I'm learning Windowing & Triggering concepts in Apache with the intention to:

  • reads for unbounded sources (PubSub)
  • write the incoming message to localhost disk every 5 sec FIXED Window interval

ISSUE: no output getting written to localhost disk (the pipeline did create a beam-team- folder and wrote some files in there but no output.csv in intended destination getting written every 5 sec.)

  • running apache-beam==2.9.0, Python 2.7.10
  • Tried both: DirectRunner, as well as DataFlowRunner (with GCS Bucket as destination)

Here's the code (thanks a lot in advance for any advice):

p = beam.Pipeline(runner=None, options=options, argv=None)

"""
#1) Read incoming messages & apply Windowing
"""
lines = p | "read_sub" >> beam.io.gcp.pubsub.ReadFromPubSub(topic=None, subscription=SUBSCRIBER, with_attributes=True) \


"""
#2) Apply 5 sec Windowing
"""
          | 'window' >> beam.WindowInto(beam.window.FixedWindows(5))


"""
#3) apply Map() ops
"""
output = lines | "pardo" >> beam.Map(lambda x: x.data)


"""
#4) write out to localhost disk
"""

output | beam.io.WriteToText('output', file_name_suffix='.csv', header='time, colname1, colname2')

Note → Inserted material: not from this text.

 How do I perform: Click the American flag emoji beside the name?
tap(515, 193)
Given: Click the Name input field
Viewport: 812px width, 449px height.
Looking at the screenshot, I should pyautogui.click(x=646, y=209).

p.run().wait_until_finish()

thanks a lot in advance for any advice!

Cheers!

1
When running with the direct runner, can you check the output in the console? Is there any relevant information there? Any errors?Anton
no, nothing. only the deprecation warning: /Applications/py_venvs/dataflow_py2/lib/python2.7/site-packages/apache_beam/runners/direct/direct_runner.py:365: BeamDeprecationWarning: options is deprecated since First stable release. References to <pipeline>.options will not be supportedVibhor Jain
Have you checked that there are no sharded files? something like output-0000-of-0010.csv ?Pablo
I checked already.. DIrectRunner only created a beam-temp-* directory where expected output files are dumped (temporarily?!).. but nothing gets output in expected output directory (python pipeline.py --runner DirectRunner --input input.csv --output output --streaming)Vibhor Jain
similar behaviour for Dataflow Runner as well, except for: it outputs sharded files but still in beam-temp-* directory.. nothing output in gs:// bucket location I passed as argument to beam.io.WriteToText()Vibhor Jain

1 Answers

3
votes

You are reading from unbounded source and trying to write to a bounded source. While Beam API for Java supports it using withWindowedWrites method, but its not supported in Python yet, which is a long awaited useful feature. So you need to either switch to java or write it to BigQuery.